- **EXERCISE OBJECTIVE**: Stopping right after the line with "Task: Click the flaming candle idol icon", please reproduce the material below exactly from its first line.

- **MATERIAL SHOWN**:
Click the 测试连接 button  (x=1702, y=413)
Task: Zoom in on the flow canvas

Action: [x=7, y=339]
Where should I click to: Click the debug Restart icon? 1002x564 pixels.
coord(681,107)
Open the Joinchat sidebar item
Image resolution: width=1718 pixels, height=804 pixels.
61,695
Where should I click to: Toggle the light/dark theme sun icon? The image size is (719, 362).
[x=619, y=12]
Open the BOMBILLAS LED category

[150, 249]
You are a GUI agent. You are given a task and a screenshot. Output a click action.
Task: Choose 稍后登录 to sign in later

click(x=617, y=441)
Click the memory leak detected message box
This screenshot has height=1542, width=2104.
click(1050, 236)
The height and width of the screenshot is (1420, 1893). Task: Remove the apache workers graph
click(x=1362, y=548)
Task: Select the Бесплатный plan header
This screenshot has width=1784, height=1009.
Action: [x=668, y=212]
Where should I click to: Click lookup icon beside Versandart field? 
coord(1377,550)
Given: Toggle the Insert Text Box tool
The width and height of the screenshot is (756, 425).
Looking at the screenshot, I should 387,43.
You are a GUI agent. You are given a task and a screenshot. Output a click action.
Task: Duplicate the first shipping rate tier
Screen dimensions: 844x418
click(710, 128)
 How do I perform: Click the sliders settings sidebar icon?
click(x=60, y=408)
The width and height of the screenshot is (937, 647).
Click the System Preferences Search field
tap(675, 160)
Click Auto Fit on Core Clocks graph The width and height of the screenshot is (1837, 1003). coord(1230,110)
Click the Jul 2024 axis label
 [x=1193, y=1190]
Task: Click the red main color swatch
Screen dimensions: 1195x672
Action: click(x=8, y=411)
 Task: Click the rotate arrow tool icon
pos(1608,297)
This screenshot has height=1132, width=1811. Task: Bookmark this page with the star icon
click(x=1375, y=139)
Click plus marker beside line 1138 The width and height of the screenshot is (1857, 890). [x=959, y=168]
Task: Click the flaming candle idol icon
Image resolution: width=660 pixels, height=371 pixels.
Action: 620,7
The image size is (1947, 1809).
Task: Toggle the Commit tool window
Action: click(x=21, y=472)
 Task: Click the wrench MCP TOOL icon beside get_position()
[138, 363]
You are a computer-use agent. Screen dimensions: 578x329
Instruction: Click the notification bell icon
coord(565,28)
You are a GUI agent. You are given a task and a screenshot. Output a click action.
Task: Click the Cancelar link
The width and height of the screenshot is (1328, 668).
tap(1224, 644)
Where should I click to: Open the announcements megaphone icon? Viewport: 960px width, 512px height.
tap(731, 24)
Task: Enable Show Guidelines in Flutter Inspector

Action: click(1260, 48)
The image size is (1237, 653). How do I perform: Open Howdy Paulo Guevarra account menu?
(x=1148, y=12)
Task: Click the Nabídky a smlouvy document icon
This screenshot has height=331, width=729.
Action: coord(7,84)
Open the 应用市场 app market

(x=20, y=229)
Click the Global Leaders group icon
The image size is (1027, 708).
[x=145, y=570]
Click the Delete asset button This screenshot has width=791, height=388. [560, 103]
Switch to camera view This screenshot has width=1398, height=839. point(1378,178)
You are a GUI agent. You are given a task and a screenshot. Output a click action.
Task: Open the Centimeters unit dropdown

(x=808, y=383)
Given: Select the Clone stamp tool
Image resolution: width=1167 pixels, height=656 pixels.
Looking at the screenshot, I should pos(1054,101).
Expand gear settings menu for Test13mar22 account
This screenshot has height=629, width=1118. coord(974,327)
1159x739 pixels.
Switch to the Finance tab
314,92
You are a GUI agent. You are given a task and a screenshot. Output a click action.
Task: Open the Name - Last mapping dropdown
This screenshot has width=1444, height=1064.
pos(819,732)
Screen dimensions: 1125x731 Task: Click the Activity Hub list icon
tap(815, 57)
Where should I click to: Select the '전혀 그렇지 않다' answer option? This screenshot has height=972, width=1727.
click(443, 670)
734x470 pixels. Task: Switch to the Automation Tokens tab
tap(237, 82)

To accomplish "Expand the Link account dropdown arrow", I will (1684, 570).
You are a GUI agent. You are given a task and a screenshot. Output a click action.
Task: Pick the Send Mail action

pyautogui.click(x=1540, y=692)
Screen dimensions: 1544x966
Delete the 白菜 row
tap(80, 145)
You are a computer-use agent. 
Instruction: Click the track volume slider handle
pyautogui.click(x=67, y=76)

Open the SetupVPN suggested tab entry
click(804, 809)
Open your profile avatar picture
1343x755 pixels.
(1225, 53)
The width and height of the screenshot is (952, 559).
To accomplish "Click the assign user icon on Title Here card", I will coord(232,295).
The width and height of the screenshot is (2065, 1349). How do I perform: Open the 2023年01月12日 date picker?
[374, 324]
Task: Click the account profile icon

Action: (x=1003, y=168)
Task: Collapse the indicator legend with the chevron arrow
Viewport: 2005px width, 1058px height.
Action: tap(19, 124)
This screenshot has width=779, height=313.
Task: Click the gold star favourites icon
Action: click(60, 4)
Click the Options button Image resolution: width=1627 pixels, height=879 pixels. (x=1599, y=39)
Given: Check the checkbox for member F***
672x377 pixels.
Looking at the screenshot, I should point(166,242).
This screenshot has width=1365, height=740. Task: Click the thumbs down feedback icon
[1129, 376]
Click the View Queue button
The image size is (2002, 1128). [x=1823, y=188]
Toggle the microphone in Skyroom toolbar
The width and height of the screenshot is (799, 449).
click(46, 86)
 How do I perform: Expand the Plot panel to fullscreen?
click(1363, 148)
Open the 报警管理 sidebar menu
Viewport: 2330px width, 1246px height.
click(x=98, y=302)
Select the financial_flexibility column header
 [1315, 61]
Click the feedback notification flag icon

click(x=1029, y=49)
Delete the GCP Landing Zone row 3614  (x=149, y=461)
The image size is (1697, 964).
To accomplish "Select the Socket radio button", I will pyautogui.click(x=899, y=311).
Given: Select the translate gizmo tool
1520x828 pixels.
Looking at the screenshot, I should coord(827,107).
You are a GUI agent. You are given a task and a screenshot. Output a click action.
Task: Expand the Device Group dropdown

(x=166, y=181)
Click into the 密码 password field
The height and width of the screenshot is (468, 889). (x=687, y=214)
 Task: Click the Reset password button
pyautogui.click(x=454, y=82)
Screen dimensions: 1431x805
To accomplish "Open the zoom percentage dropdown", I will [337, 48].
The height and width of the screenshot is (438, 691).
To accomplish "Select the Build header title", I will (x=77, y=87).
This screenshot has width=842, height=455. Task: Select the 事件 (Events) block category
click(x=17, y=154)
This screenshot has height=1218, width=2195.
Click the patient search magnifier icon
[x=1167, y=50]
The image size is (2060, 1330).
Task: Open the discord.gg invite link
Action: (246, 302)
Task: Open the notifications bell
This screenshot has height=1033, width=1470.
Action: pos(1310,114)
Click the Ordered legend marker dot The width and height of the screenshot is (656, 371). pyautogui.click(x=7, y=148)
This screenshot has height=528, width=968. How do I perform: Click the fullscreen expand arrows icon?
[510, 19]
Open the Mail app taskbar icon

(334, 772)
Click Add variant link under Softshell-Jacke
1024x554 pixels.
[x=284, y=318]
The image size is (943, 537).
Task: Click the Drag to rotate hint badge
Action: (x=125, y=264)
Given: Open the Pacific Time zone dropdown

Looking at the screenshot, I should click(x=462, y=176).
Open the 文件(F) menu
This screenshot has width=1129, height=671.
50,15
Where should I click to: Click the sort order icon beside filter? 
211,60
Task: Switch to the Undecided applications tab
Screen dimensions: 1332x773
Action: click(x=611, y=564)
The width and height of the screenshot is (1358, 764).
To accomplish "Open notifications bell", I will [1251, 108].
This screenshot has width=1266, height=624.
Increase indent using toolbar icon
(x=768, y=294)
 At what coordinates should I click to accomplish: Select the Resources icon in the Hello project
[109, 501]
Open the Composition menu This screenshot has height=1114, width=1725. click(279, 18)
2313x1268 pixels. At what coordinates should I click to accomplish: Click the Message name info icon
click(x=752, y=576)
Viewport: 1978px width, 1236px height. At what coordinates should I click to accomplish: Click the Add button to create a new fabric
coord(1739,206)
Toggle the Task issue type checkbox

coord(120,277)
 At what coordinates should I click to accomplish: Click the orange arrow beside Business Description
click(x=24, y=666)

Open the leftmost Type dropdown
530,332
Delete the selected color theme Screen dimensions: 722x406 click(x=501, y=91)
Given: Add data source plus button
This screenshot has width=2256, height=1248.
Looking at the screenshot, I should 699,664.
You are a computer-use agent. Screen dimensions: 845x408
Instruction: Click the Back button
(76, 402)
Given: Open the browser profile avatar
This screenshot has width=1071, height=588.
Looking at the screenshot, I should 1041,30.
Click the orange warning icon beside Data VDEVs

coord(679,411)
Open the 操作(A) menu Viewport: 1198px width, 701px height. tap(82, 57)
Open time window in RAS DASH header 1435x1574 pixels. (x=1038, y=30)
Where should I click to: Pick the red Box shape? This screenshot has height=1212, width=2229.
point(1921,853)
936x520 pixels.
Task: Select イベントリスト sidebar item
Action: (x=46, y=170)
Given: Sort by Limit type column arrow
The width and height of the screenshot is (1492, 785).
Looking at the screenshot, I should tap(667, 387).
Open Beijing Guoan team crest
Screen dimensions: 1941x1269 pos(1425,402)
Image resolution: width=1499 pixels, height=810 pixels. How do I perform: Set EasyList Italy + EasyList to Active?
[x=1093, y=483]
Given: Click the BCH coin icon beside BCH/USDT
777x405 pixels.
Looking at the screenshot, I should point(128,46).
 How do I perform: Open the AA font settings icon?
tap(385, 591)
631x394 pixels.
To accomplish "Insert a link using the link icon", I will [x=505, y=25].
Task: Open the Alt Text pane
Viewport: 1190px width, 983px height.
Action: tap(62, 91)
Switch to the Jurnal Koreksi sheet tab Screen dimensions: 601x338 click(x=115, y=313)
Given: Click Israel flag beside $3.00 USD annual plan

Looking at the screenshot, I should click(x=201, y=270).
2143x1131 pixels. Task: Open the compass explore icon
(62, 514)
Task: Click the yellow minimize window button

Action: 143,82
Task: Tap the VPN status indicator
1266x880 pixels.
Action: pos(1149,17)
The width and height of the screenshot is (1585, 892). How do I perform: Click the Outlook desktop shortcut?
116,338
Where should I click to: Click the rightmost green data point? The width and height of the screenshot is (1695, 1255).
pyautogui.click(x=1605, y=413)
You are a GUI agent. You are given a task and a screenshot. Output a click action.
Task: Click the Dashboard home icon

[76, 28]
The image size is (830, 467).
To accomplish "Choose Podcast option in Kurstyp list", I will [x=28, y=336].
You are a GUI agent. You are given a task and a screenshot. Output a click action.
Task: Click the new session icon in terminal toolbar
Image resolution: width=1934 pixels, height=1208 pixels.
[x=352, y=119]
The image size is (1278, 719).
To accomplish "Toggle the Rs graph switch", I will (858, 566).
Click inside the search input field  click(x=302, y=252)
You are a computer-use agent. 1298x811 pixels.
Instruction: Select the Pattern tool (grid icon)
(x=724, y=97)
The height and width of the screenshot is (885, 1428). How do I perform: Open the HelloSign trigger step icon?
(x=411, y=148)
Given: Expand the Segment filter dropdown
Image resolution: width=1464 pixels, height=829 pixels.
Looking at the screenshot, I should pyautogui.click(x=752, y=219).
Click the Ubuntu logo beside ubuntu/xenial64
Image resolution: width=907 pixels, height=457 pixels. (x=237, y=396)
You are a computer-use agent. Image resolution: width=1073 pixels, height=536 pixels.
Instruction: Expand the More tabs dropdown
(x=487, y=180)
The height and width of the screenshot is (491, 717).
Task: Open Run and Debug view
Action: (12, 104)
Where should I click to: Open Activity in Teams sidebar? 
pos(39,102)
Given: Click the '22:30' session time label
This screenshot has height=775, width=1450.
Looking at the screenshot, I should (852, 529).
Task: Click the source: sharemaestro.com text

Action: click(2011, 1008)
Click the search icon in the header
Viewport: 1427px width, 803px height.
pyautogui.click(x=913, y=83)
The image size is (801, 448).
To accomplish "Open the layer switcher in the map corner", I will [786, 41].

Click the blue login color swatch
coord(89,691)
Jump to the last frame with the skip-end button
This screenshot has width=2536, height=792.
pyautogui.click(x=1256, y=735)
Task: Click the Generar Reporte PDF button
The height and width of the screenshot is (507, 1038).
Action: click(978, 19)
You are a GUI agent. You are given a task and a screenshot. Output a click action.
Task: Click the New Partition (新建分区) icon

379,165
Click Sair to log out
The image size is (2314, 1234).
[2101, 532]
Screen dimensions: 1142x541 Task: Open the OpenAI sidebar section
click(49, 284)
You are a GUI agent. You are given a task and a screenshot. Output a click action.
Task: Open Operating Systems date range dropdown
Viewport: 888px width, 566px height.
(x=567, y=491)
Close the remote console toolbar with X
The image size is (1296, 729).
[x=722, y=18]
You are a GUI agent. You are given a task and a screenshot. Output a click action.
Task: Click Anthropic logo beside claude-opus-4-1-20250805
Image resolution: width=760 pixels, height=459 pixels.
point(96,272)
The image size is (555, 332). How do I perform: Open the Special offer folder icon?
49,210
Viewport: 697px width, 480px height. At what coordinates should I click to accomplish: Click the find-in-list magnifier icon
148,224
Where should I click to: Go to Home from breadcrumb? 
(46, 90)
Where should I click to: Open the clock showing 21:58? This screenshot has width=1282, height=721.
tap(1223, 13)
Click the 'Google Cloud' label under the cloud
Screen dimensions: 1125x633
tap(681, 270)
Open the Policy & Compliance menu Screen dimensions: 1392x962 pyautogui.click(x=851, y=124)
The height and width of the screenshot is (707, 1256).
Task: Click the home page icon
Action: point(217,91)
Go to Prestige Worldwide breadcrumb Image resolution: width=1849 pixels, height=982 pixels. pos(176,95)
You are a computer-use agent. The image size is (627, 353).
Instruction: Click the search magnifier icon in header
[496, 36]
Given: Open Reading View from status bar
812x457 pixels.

- **RESULT OF THE EXERCISE**:
Click the 测试连接 button  (x=1702, y=413)
Task: Zoom in on the flow canvas

Action: [x=7, y=339]
Where should I click to: Click the debug Restart icon? 1002x564 pixels.
coord(681,107)
Open the Joinchat sidebar item
Image resolution: width=1718 pixels, height=804 pixels.
61,695
Where should I click to: Toggle the light/dark theme sun icon? The image size is (719, 362).
[x=619, y=12]
Open the BOMBILLAS LED category

[150, 249]
You are a GUI agent. You are given a task and a screenshot. Output a click action.
Task: Choose 稍后登录 to sign in later

click(x=617, y=441)
Click the memory leak detected message box
This screenshot has height=1542, width=2104.
click(1050, 236)
The height and width of the screenshot is (1420, 1893). Task: Remove the apache workers graph
click(x=1362, y=548)
Task: Select the Бесплатный plan header
This screenshot has width=1784, height=1009.
Action: [x=668, y=212]
Where should I click to: Click lookup icon beside Versandart field? 
coord(1377,550)
Given: Toggle the Insert Text Box tool
The width and height of the screenshot is (756, 425).
Looking at the screenshot, I should 387,43.
You are a GUI agent. You are given a task and a screenshot. Output a click action.
Task: Duplicate the first shipping rate tier
Screen dimensions: 844x418
click(710, 128)
 How do I perform: Click the sliders settings sidebar icon?
click(x=60, y=408)
The width and height of the screenshot is (937, 647).
Click the System Preferences Search field
tap(675, 160)
Click Auto Fit on Core Clocks graph The width and height of the screenshot is (1837, 1003). coord(1230,110)
Click the Jul 2024 axis label
 [x=1193, y=1190]
Task: Click the red main color swatch
Screen dimensions: 1195x672
Action: click(x=8, y=411)
 Task: Click the rotate arrow tool icon
pos(1608,297)
This screenshot has height=1132, width=1811. Task: Bookmark this page with the star icon
click(x=1375, y=139)
Click plus marker beside line 1138 The width and height of the screenshot is (1857, 890). [x=959, y=168]
Task: Click the flaming candle idol icon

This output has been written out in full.